[Opening SUPPLIED INFORMATION section]
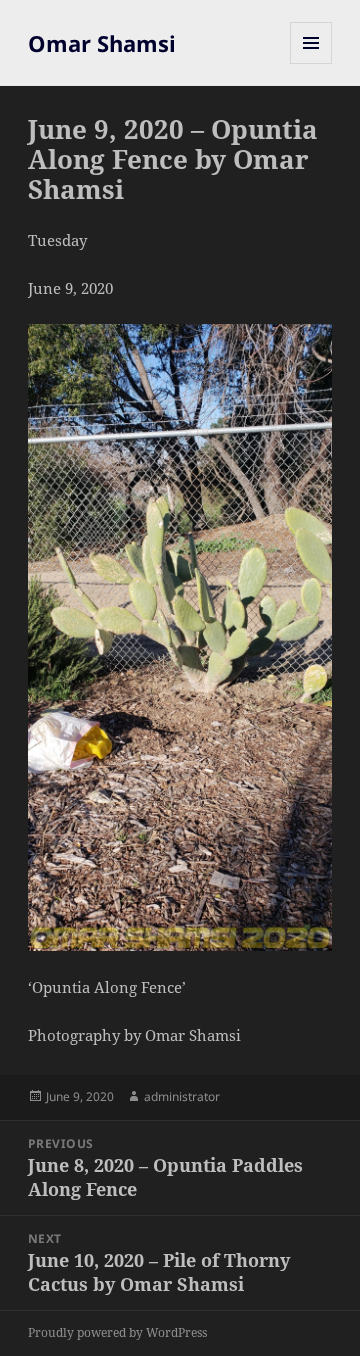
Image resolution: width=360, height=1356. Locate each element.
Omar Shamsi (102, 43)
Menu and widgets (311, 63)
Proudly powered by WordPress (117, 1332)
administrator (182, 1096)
[Closing SUPPLIED INFORMATION section]
[Opening SUPPLIED INFORMATION section]
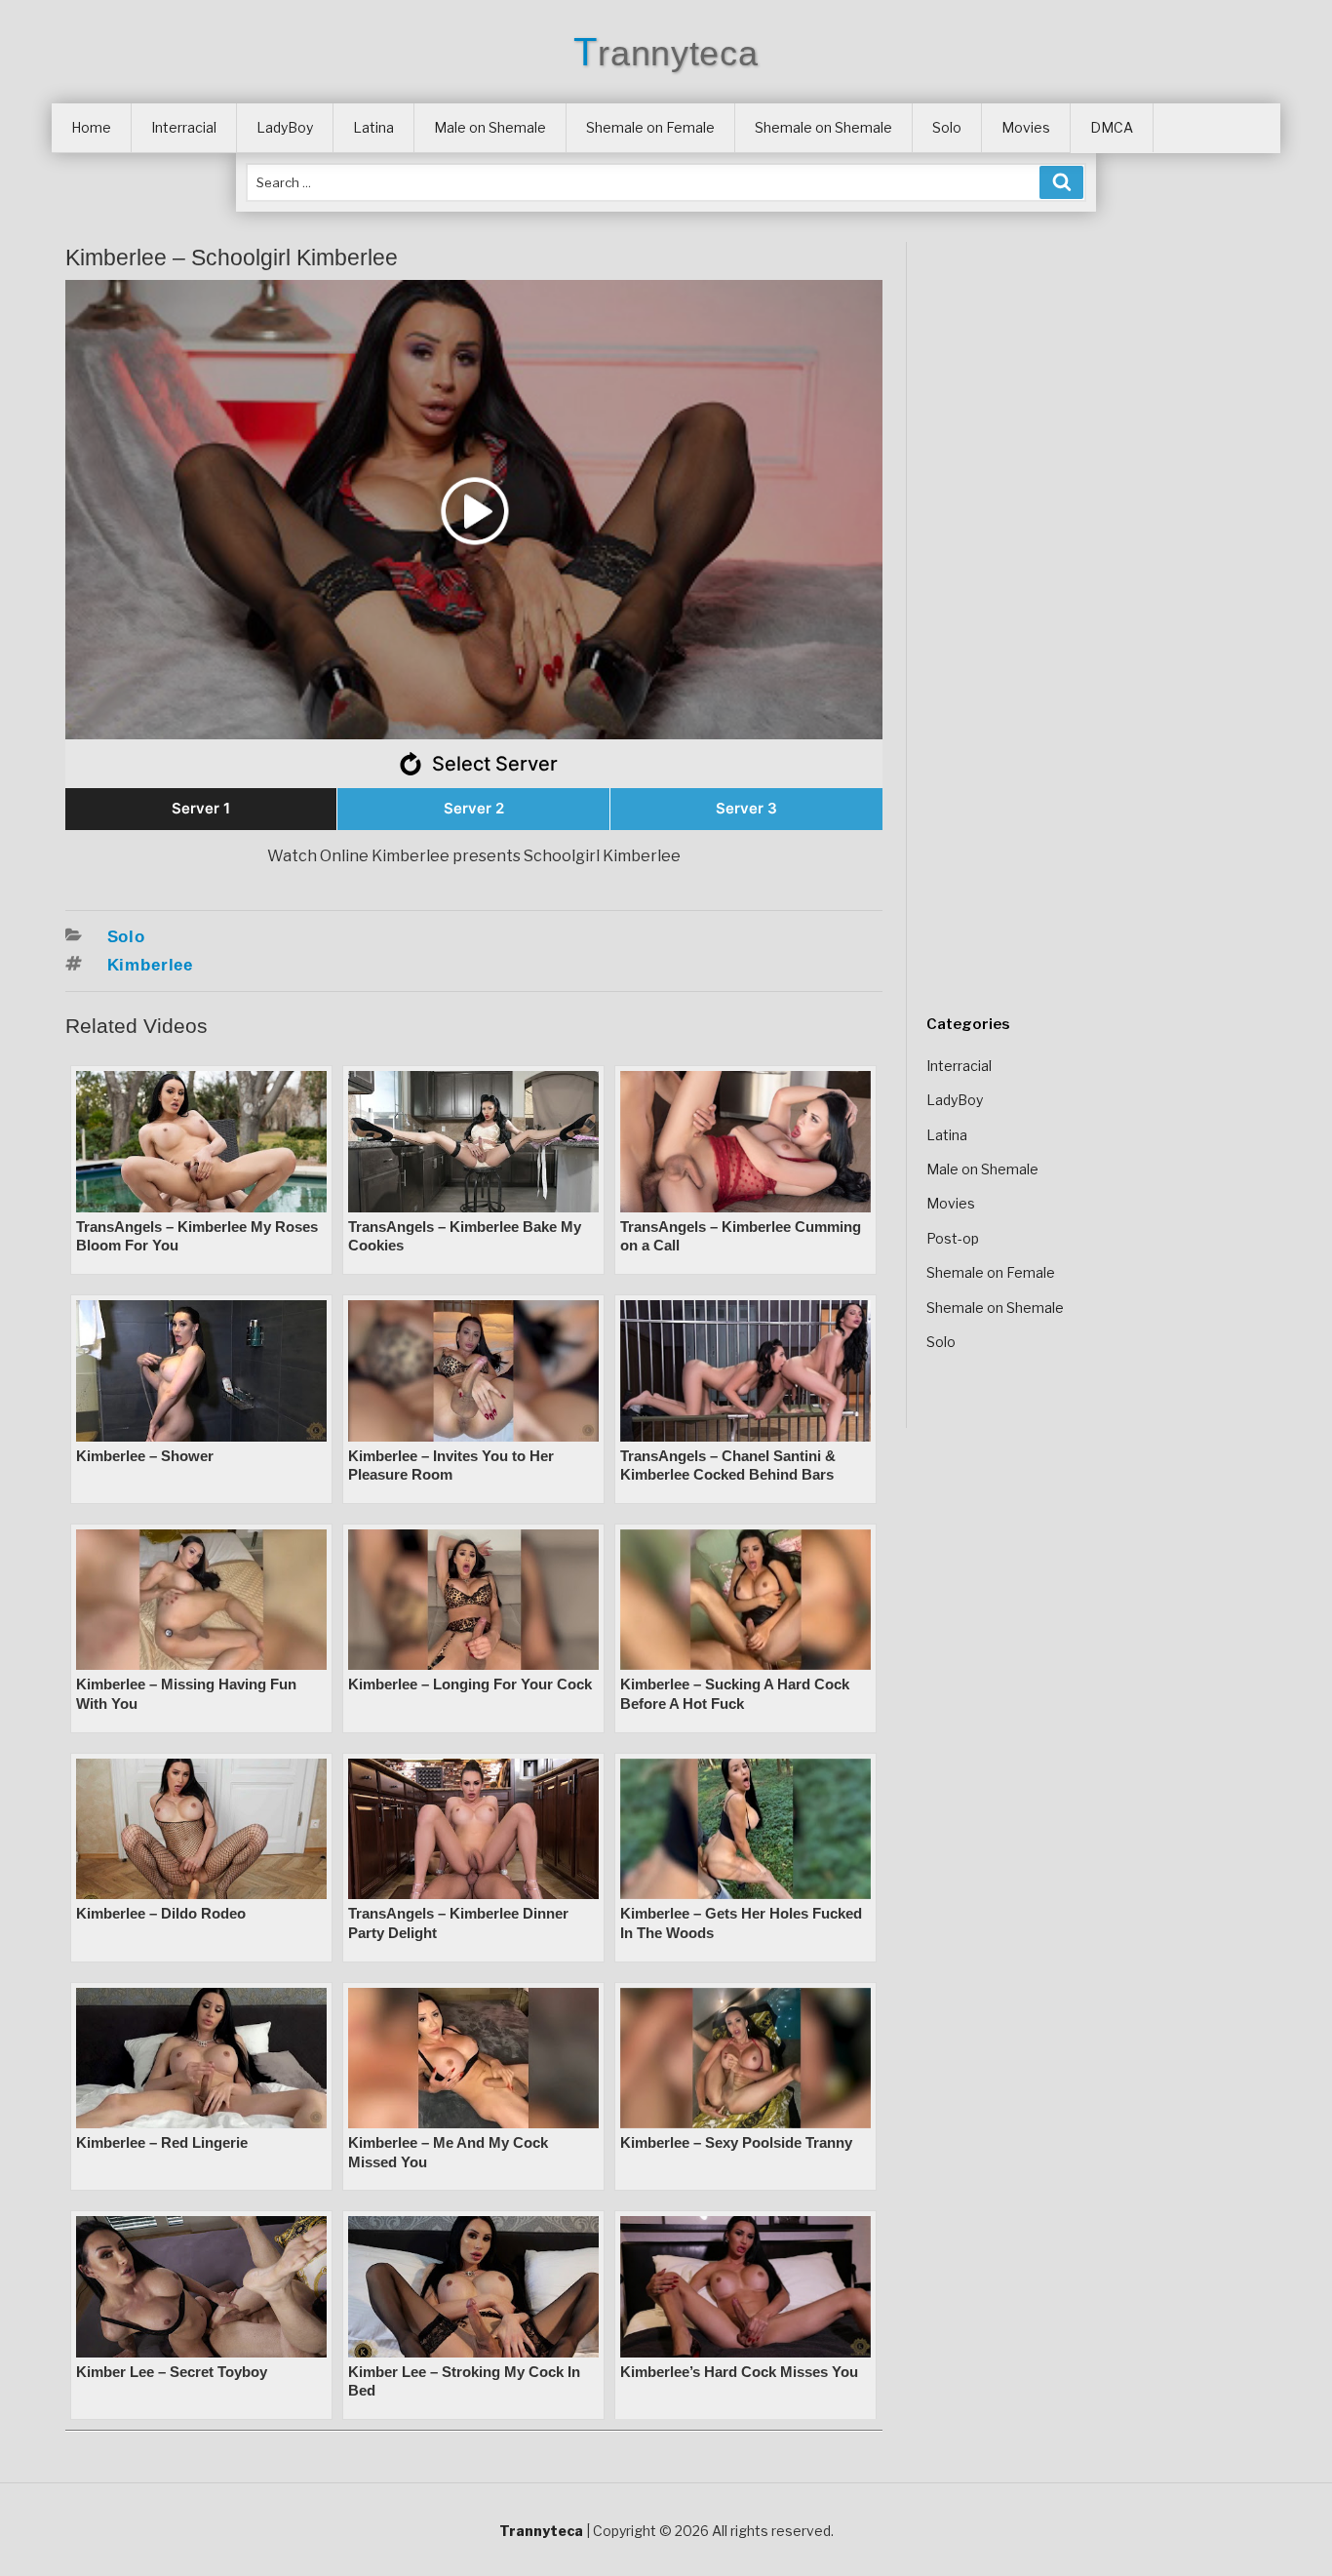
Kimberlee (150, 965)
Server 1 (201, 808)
[Closing SUPPLIED INFORMATION section]
[Opening SUPPLIED INFORMATION section]
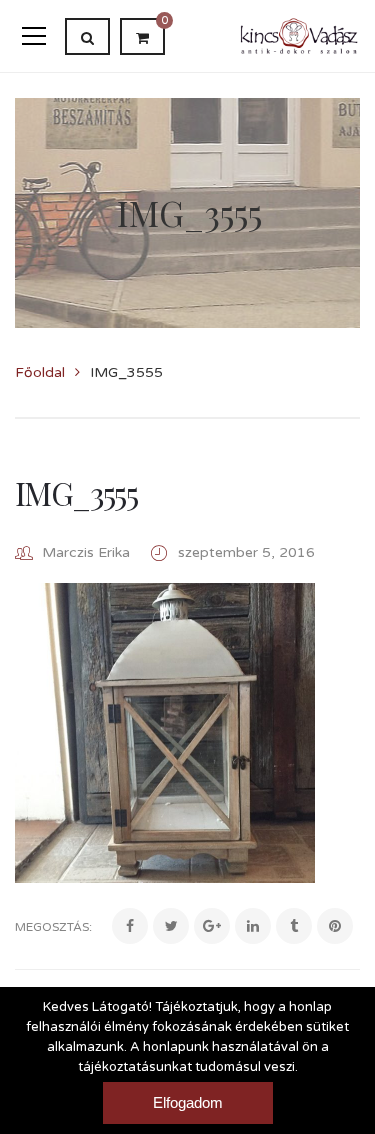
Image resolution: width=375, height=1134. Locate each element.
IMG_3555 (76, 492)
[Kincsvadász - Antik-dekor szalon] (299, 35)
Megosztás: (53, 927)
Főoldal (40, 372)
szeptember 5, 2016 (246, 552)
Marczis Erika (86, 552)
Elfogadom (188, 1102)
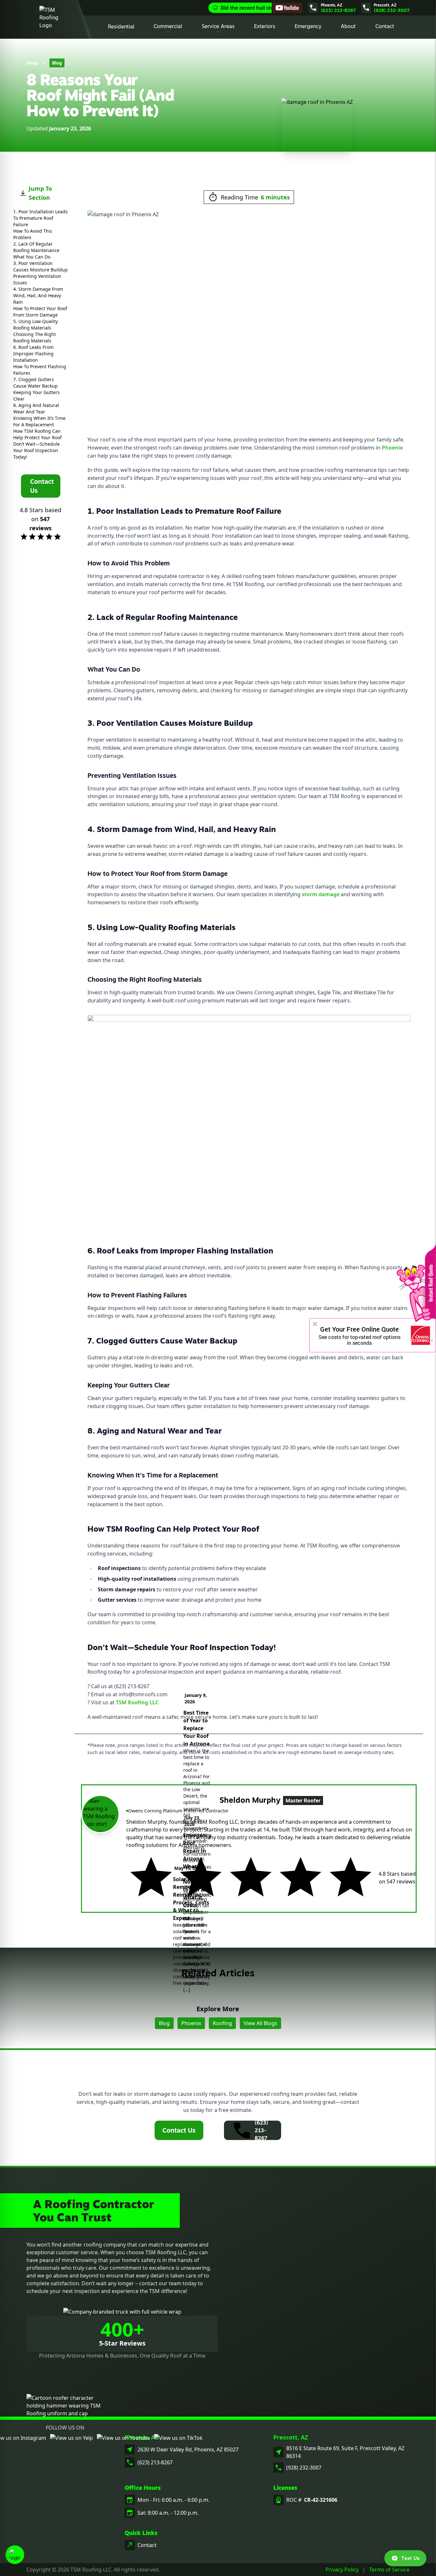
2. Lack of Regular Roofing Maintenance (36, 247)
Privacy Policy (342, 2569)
[Closing SUPPLIED INFORMATION section]
◆ REQUIRED ACTION ◆
Find the number of lines in the data above that contain "resolution". Please give that number alone.

◆ REPLY TO THE TASK ◆
2